Given information »
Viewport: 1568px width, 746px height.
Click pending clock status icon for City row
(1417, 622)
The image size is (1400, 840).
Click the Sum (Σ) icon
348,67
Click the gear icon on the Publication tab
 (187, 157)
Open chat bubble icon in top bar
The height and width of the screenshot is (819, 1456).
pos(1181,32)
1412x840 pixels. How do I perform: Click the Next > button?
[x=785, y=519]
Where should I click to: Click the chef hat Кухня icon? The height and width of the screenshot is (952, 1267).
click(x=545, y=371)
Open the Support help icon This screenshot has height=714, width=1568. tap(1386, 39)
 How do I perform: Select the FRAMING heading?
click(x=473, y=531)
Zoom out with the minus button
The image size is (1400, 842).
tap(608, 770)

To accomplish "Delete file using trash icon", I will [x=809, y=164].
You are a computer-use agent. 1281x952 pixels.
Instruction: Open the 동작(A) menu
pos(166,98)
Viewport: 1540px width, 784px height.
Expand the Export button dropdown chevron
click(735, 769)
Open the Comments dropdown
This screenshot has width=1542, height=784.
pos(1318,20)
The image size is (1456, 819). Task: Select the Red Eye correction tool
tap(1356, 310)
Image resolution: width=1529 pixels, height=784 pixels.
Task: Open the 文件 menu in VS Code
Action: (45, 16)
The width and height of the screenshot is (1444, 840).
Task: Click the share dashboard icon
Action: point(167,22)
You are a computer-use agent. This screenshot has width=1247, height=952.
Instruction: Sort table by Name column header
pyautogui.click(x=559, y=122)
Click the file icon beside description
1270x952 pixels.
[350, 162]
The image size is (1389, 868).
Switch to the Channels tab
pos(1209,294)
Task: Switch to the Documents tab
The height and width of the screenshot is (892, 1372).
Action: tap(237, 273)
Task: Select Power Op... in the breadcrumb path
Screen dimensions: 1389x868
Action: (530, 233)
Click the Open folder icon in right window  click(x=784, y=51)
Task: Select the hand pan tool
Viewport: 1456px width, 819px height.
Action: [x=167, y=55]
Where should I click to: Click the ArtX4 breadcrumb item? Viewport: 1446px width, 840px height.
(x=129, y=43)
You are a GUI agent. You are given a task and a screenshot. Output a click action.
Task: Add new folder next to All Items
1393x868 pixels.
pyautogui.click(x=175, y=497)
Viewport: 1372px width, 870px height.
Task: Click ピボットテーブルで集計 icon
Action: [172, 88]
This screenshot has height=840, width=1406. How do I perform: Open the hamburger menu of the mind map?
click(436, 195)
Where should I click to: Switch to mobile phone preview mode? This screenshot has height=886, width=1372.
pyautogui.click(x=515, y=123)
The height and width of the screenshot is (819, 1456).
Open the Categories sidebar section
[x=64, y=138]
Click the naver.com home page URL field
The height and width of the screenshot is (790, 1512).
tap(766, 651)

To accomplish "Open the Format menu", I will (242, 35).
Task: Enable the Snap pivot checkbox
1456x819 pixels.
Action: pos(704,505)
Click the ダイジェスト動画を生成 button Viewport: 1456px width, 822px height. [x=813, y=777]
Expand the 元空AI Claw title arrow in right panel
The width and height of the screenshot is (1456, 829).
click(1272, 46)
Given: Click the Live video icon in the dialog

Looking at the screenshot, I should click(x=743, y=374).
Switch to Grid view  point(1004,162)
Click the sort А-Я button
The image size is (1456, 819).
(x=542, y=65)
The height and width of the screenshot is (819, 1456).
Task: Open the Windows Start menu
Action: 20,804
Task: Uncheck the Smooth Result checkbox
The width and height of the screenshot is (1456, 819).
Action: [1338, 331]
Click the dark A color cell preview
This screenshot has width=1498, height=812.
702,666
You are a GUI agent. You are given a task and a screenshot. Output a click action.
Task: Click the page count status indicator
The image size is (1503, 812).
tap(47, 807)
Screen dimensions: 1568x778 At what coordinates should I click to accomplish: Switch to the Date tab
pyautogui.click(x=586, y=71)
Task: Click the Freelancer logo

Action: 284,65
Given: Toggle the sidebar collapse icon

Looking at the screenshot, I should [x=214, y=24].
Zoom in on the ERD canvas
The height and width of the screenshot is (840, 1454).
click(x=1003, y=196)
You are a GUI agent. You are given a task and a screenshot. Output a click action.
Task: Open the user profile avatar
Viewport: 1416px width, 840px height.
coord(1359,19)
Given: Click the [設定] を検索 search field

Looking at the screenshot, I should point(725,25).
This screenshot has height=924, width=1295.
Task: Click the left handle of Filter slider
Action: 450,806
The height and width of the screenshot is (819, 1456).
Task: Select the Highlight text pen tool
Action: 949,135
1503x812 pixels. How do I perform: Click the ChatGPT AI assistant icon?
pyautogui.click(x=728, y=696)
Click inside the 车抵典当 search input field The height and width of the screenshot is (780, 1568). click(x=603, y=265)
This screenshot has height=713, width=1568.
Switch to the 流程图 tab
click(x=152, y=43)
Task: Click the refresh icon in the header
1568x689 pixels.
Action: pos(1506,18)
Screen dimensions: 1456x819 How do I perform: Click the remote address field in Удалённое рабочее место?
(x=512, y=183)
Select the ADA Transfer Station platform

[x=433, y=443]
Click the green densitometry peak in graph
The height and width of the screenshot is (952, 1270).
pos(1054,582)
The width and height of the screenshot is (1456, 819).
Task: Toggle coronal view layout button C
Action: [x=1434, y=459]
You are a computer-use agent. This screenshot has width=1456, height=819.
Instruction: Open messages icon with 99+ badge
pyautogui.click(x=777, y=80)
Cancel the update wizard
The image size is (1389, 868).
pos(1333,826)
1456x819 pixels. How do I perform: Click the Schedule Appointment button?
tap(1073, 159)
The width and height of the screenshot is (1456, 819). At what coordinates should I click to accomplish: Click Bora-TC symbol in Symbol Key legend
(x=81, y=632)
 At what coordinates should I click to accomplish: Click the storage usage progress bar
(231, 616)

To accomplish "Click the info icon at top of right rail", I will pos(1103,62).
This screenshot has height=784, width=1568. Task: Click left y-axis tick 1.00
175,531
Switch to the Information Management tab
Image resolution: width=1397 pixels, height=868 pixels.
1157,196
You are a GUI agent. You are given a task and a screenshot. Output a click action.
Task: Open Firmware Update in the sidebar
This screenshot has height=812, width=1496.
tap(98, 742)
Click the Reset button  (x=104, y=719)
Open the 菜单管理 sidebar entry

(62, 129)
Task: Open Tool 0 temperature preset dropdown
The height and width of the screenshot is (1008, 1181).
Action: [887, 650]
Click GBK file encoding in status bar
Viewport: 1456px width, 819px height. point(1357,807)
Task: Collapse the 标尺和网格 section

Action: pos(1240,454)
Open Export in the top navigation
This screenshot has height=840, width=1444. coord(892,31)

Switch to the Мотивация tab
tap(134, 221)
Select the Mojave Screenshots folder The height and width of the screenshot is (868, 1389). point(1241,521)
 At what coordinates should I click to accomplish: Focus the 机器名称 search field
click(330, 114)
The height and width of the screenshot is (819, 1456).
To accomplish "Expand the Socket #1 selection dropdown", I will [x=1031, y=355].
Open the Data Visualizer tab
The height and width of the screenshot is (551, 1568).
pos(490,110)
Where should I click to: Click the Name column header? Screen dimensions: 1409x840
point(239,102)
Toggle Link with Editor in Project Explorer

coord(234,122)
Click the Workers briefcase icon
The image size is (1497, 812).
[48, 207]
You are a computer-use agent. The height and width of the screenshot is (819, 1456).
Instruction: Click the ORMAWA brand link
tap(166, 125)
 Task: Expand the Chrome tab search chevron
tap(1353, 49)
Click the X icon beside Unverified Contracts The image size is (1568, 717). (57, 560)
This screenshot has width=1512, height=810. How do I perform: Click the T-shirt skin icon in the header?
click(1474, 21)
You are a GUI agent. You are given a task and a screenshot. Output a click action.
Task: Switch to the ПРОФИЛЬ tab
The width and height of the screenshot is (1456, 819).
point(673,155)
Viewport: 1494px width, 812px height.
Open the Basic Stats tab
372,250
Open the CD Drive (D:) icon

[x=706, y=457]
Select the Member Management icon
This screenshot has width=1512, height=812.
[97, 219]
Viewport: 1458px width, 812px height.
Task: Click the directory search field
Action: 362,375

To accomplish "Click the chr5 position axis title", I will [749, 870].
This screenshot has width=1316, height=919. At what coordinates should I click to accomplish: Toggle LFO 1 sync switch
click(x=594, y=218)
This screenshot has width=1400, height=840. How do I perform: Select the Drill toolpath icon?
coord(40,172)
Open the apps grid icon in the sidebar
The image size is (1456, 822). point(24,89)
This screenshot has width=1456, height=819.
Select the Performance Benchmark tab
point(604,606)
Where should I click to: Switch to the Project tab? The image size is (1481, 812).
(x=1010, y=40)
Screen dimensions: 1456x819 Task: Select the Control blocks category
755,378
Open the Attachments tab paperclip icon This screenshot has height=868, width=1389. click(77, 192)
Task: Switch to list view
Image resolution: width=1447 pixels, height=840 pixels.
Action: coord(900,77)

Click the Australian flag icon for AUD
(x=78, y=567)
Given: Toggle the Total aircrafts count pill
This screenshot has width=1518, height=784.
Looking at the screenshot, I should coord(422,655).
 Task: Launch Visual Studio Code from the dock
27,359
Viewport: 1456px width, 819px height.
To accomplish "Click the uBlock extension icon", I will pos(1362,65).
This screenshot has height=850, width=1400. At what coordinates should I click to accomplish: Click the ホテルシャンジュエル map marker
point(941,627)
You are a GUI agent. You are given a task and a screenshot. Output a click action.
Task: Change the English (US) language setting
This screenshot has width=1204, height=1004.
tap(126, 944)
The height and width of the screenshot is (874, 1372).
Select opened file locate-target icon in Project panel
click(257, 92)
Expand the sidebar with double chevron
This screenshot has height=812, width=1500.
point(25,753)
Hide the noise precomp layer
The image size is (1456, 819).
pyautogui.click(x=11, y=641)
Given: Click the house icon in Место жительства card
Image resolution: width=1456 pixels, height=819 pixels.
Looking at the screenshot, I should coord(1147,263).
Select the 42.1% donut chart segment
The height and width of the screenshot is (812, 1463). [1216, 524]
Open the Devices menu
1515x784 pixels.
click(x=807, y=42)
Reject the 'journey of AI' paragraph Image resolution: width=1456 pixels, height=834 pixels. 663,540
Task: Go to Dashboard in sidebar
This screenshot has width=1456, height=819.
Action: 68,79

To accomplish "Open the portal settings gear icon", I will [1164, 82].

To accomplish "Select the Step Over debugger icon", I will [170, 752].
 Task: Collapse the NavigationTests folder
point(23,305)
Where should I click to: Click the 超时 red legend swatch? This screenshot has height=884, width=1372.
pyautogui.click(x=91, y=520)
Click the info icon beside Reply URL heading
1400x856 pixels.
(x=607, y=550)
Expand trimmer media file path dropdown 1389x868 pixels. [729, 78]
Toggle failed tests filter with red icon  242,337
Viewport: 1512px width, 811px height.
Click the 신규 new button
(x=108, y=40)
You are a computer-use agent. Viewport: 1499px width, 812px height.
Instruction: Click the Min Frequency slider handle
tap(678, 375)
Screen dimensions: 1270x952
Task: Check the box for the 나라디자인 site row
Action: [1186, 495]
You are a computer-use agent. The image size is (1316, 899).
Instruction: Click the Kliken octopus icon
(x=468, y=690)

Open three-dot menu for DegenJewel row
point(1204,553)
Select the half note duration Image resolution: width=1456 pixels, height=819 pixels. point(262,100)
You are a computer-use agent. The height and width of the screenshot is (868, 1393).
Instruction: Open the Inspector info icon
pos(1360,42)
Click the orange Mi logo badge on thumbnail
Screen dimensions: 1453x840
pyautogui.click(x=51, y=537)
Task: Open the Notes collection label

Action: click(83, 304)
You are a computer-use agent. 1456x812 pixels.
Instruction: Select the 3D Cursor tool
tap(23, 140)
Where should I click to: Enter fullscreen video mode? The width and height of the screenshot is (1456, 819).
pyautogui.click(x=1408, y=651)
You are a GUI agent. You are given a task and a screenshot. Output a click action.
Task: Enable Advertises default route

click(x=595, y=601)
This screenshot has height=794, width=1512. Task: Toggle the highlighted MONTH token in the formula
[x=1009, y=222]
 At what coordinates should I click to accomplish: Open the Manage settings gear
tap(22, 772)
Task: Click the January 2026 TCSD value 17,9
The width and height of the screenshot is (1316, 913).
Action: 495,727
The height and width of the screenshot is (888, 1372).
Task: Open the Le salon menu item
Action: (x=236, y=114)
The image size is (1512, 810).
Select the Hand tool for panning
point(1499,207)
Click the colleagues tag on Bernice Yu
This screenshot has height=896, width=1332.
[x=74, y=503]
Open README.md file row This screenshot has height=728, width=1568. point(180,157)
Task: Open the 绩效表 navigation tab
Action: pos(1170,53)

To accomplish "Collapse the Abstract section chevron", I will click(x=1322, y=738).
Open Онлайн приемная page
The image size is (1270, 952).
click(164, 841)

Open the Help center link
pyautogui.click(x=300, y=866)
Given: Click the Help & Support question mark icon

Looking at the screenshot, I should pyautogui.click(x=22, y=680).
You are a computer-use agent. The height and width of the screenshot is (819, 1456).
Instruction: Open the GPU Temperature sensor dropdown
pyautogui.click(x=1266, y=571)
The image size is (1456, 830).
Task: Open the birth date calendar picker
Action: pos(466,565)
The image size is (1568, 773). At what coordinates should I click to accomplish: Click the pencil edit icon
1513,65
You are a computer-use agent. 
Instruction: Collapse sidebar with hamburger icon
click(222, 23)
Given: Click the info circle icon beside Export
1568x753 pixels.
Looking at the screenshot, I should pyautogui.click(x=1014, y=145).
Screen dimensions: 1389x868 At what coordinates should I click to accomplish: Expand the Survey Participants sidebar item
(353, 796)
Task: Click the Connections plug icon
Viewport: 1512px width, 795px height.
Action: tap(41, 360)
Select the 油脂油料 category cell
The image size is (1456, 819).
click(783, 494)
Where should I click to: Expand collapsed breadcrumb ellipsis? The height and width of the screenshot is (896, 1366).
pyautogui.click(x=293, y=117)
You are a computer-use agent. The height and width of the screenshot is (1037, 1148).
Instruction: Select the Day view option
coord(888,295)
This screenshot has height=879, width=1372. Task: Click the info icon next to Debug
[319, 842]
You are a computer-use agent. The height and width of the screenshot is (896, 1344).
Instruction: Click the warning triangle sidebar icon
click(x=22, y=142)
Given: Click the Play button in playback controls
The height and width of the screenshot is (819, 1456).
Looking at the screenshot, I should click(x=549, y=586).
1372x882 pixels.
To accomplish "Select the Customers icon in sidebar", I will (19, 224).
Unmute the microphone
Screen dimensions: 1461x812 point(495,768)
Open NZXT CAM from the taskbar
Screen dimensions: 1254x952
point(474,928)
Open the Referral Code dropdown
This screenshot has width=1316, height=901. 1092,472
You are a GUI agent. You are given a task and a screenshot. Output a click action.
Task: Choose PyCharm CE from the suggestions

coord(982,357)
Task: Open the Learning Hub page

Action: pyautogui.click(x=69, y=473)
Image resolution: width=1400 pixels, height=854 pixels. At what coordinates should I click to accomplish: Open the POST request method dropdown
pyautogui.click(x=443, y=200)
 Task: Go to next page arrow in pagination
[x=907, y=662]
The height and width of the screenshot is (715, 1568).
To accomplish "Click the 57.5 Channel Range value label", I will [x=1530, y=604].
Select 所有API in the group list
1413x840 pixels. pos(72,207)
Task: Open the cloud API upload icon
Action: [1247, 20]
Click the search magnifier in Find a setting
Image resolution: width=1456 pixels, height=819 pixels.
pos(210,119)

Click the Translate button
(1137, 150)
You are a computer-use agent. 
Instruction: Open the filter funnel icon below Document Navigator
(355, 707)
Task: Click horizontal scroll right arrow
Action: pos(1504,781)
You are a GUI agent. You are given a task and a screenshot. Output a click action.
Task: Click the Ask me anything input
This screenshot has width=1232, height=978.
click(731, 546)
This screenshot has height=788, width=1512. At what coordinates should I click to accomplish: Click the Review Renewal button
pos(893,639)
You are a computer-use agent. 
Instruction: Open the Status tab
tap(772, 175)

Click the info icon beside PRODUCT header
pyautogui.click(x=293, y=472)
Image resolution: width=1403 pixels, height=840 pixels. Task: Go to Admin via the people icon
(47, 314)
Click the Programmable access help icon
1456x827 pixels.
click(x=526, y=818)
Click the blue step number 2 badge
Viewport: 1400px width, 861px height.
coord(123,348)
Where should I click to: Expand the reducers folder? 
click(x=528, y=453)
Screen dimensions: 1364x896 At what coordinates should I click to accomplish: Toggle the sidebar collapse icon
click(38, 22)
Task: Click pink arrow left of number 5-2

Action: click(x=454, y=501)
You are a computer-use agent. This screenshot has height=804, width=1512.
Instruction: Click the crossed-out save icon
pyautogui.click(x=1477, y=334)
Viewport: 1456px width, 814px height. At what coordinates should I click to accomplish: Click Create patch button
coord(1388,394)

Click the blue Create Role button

What you should do » Starting at the line that has "1412x840 pixels. How" and ending at the line that has "Task: Add new folder next to All Items", please write out the lines above exactly, leaving out all others.

Solution to this problem »
1412x840 pixels. How do I perform: Click the Next > button?
[x=785, y=519]
Where should I click to: Click the chef hat Кухня icon? The height and width of the screenshot is (952, 1267).
click(x=545, y=371)
Open the Support help icon This screenshot has height=714, width=1568. tap(1386, 39)
 How do I perform: Select the FRAMING heading?
click(x=473, y=531)
Zoom out with the minus button
The image size is (1400, 842).
tap(608, 770)

To accomplish "Delete file using trash icon", I will [x=809, y=164].
You are a computer-use agent. 1281x952 pixels.
Instruction: Open the 동작(A) menu
pos(166,98)
Viewport: 1540px width, 784px height.
Expand the Export button dropdown chevron
click(735, 769)
Open the Comments dropdown
This screenshot has width=1542, height=784.
pos(1318,20)
The image size is (1456, 819). Task: Select the Red Eye correction tool
tap(1356, 310)
Image resolution: width=1529 pixels, height=784 pixels.
Task: Open the 文件 menu in VS Code
Action: (45, 16)
The width and height of the screenshot is (1444, 840).
Task: Click the share dashboard icon
Action: point(167,22)
You are a computer-use agent. This screenshot has width=1247, height=952.
Instruction: Sort table by Name column header
pyautogui.click(x=559, y=122)
Click the file icon beside description
1270x952 pixels.
[350, 162]
The image size is (1389, 868).
Switch to the Channels tab
pos(1209,294)
Task: Switch to the Documents tab
The height and width of the screenshot is (892, 1372).
Action: tap(237, 273)
Task: Select Power Op... in the breadcrumb path
Screen dimensions: 1389x868
Action: (530, 233)
Click the Open folder icon in right window  click(x=784, y=51)
Task: Select the hand pan tool
Viewport: 1456px width, 819px height.
Action: [x=167, y=55]
Where should I click to: Click the ArtX4 breadcrumb item? Viewport: 1446px width, 840px height.
(x=129, y=43)
You are a GUI agent. You are given a task and a screenshot. Output a click action.
Task: Add new folder next to All Items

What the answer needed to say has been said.